In his column in FT Deutschland, Wolfgang Munchau writes that a V-shaped recovery is very unlikely to occur in Germany for two reasons. The first is the real effective exchange rate that has been appreciating at an extreme pace, a trend that get worse as the US dollar weakens. The second is the continued under-capitalisation of German banks, which puts the country into a position of a permanent credit crunch. The optimal policy response in such a situation is a grand bank recapitalisation scheme – based on bank closures, nationalisation, forced mergers – and a much more aggressive exchange rate policy, especially in respect of countries like China that have recently devalued against the euro.

 

 

Tito Boeri on the Italian budget

Writing in Lavoce, Tito Boeri gave a very critical assessment of Giulio Tremonti’s 2010 budget.

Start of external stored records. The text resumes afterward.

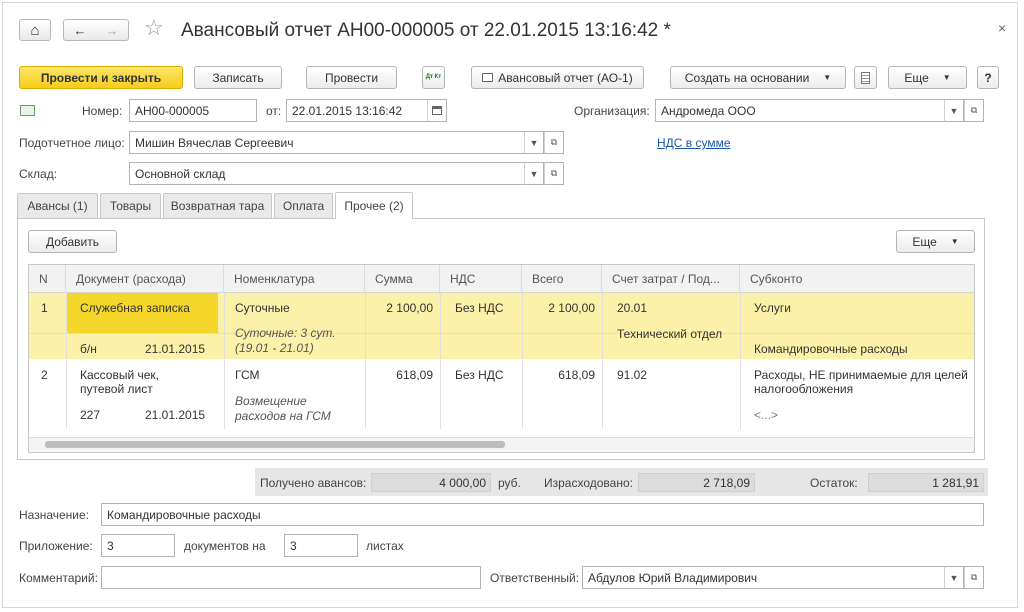 This screenshot has height=612, width=1024. Describe the element at coordinates (225, 546) in the screenshot. I see `docs-on-label: документов на` at that location.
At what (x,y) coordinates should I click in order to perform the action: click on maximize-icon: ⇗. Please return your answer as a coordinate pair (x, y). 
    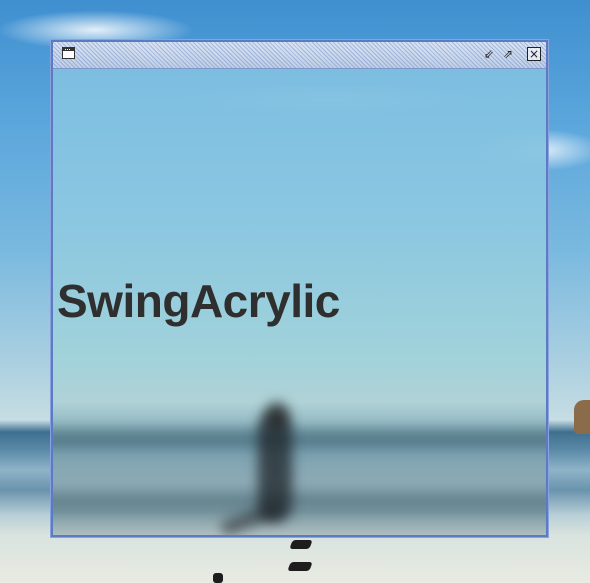
    Looking at the image, I should click on (508, 54).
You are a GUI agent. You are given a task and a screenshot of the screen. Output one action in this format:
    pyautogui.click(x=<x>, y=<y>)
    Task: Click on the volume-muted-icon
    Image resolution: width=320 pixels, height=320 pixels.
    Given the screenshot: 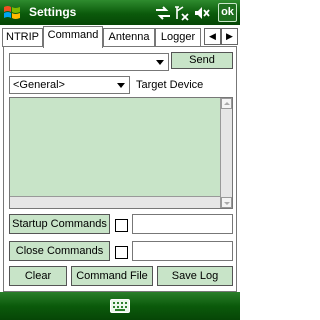 What is the action you would take?
    pyautogui.click(x=202, y=13)
    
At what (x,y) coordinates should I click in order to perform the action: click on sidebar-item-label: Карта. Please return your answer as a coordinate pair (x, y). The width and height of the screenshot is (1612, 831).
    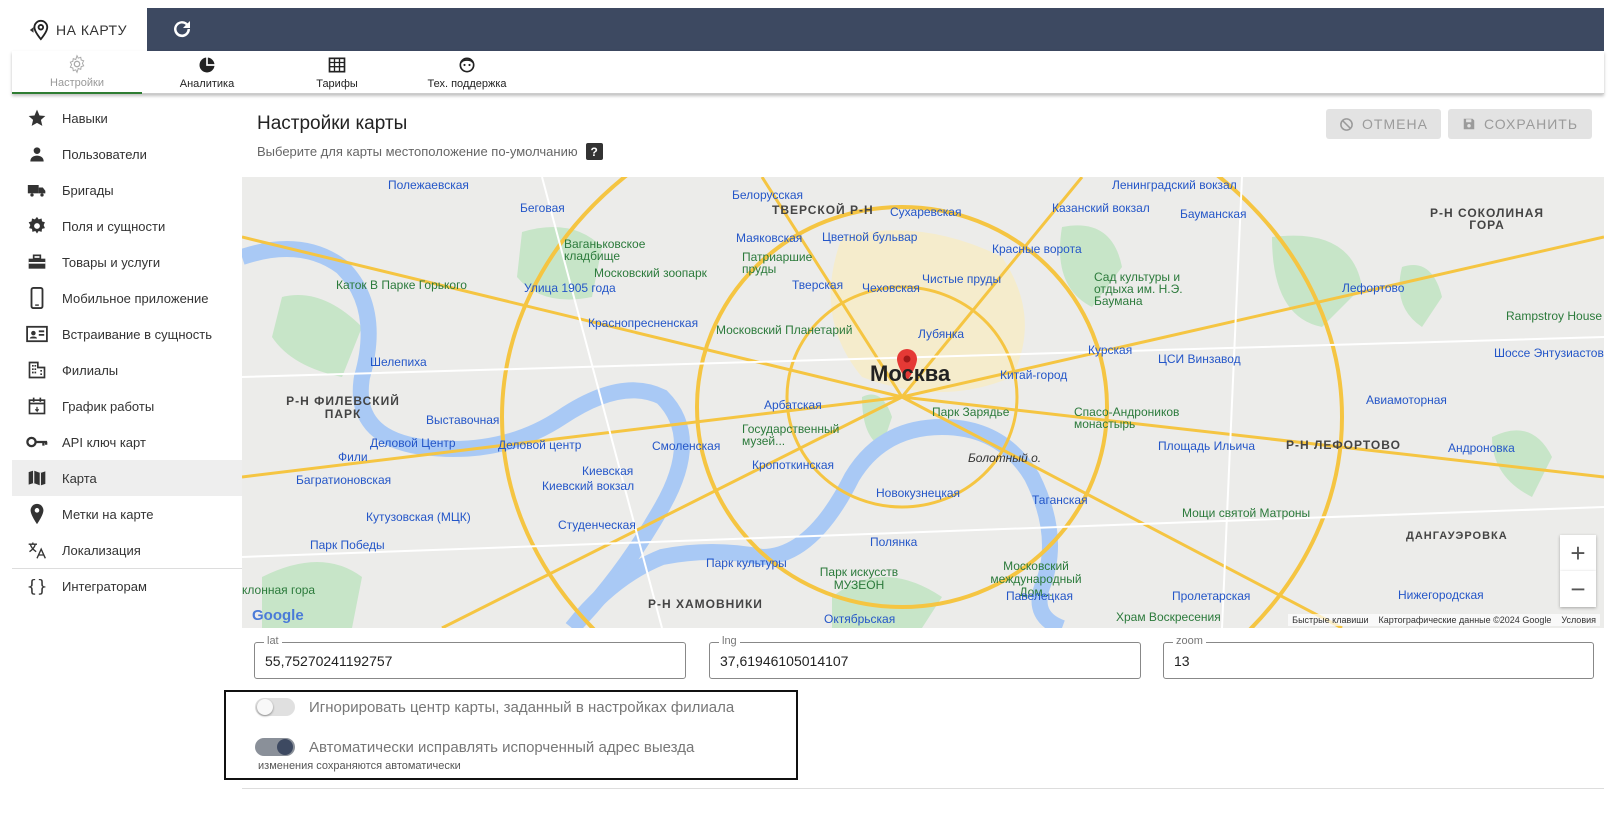
    Looking at the image, I should click on (80, 478).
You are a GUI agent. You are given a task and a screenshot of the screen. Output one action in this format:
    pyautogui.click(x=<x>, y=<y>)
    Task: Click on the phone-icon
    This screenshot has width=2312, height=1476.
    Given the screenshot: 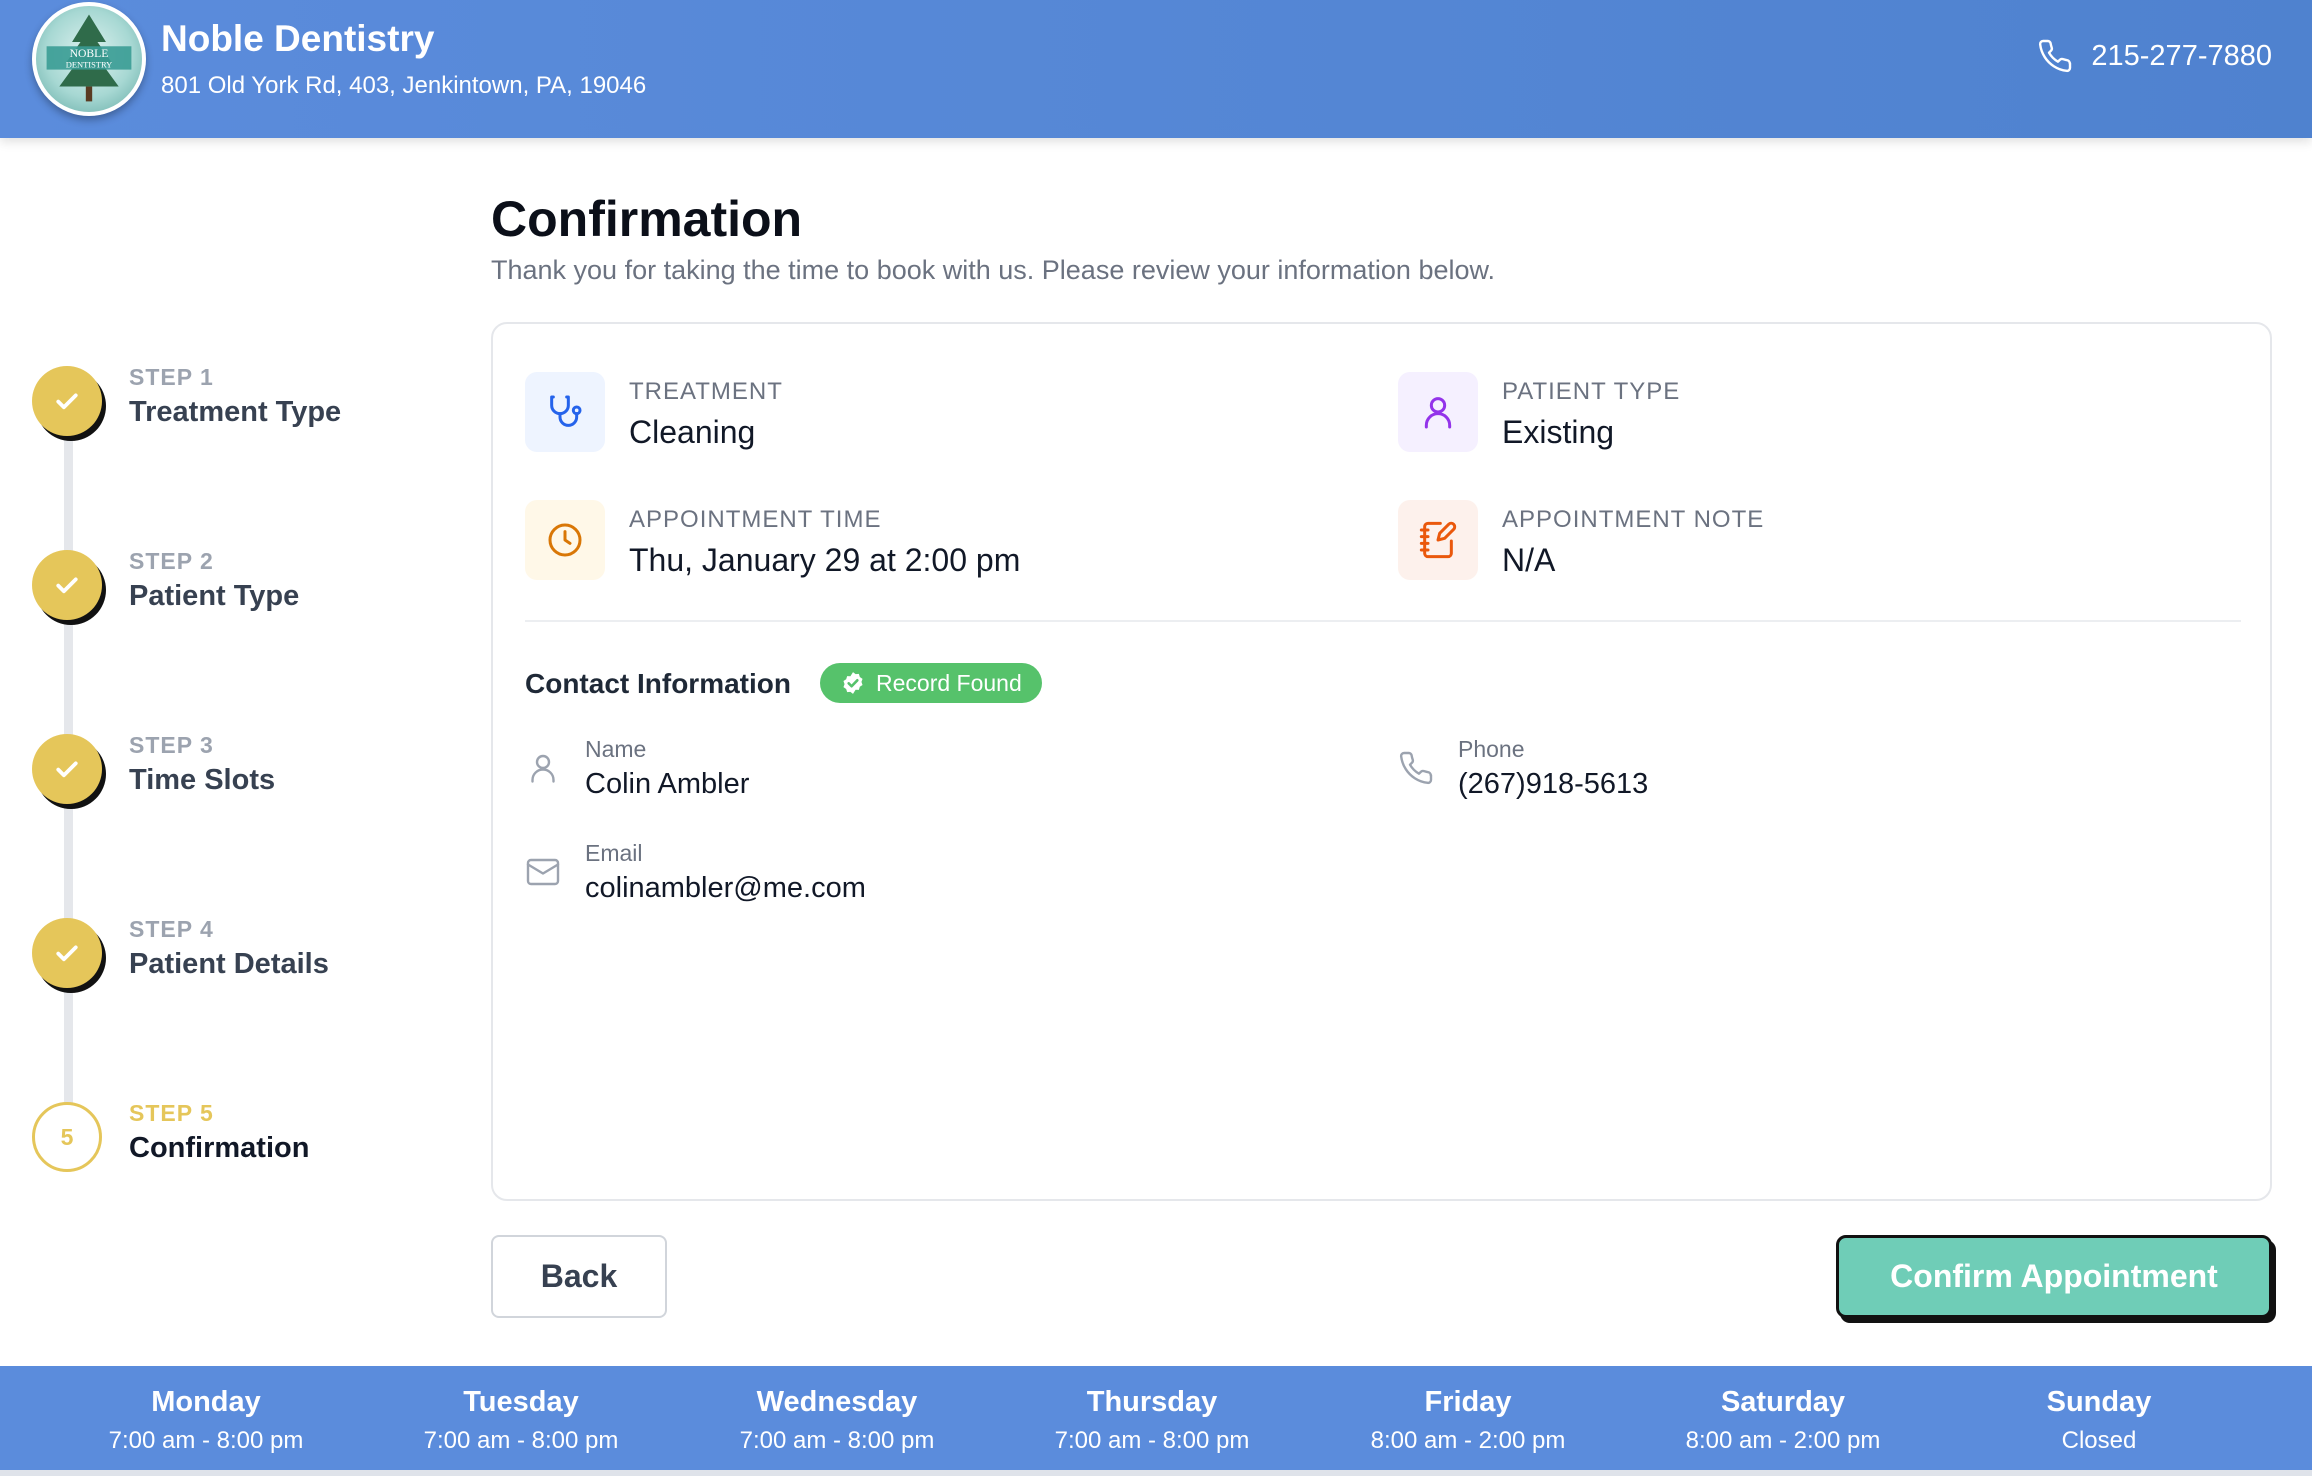 What is the action you would take?
    pyautogui.click(x=2056, y=56)
    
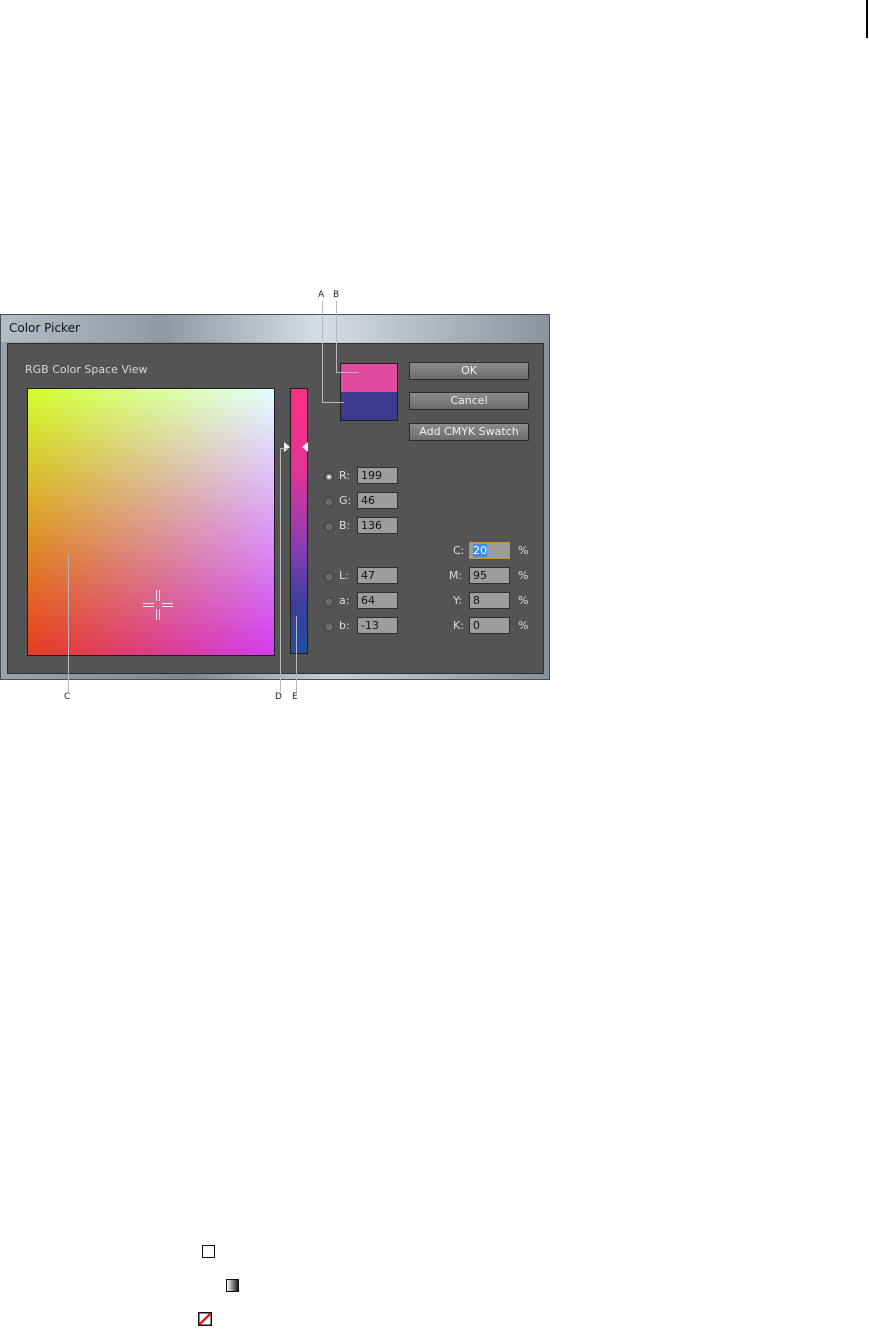 The height and width of the screenshot is (1332, 869). What do you see at coordinates (378, 576) in the screenshot?
I see `l-field: 47` at bounding box center [378, 576].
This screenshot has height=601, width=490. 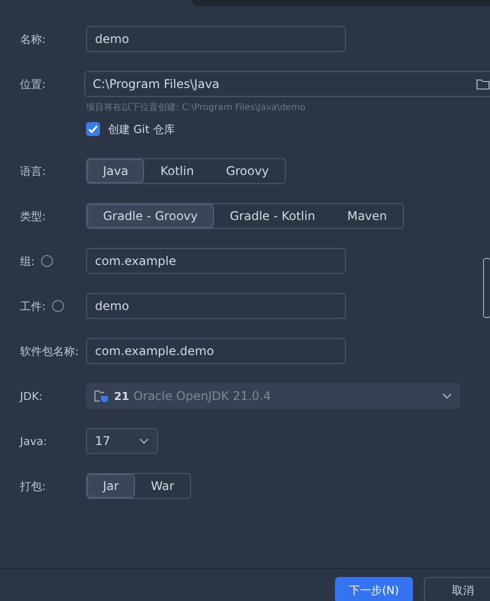 What do you see at coordinates (111, 486) in the screenshot?
I see `segment-option: Jar` at bounding box center [111, 486].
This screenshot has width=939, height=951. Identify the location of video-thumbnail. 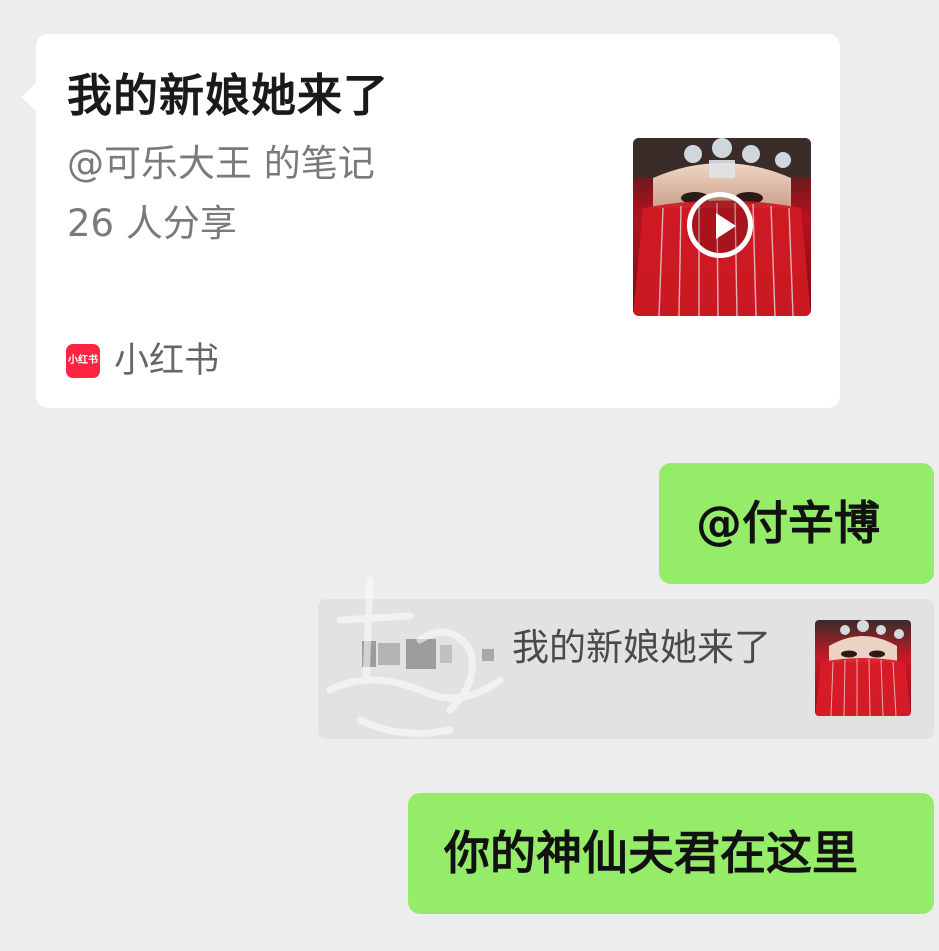
(722, 227).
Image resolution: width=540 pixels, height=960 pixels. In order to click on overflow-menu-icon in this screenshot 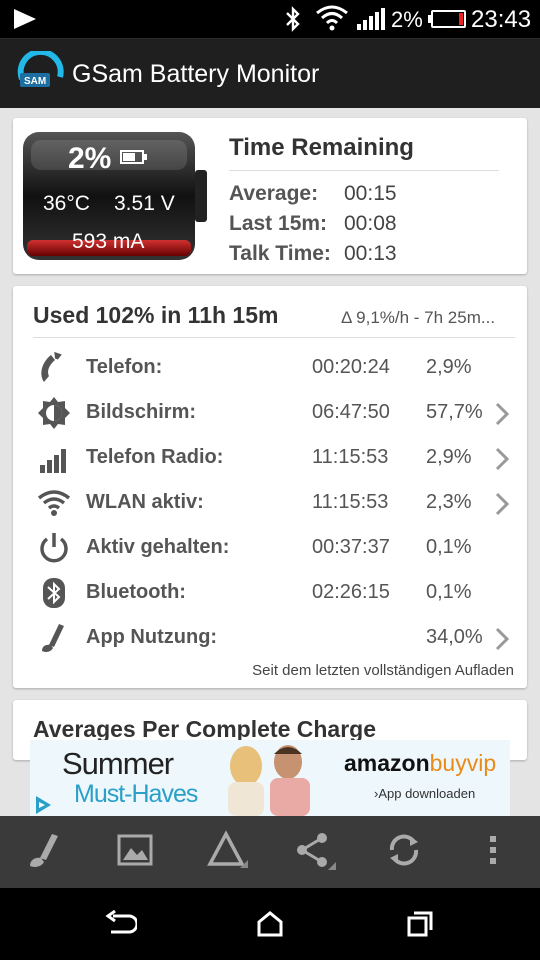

There is are €8bn in funds, to be earmarked for tax cuts and spending – a line item known in Italy as manovra – so it is not a consolidating budget. It is not a budget that contains new ideas, it is not even a conservative budget, as it opens several new spending taps that might be difficult to close later. But worst of all, this is once again a budget that fails to address the issue of poverty in Italy, a country in which 3m people are considered to fall below the poverty line. Boeri proposes a number of ideas to help fight poverty.

 

Petis on competitive devaluations

Michael Petis, writing in the FT, warns about the effects of competitive devaluations on global trade, after last week’s devaluation by Vietnam, and in view of China’s continued dollar peg. Once again it seems we are going to make the same mistake. “Countries that can expand their share of global demand by competitive devaluations are seeking to do so. Countries that cannot will almost certainly consider more direct forms of intervention. We should worry. Without serious global co-ordination, in which the US and Europe forswear protectionism in exchange for significant appreciation of undervalued currencies, rising tariffs appear inevitable.”

 

The end of Buiter

So there goes another blog. Willem Buiter is about join Citigroup as chief economist, and will thus stop blogging and start writing columns. ”Academics have no duty other than to state the truth as they see it - to ’speak truth to power’.  This gives them the ability to be undiplomatic, blunt, tactless and outspoken in ways that are unacceptable in the wider world - the world of grown-ups.”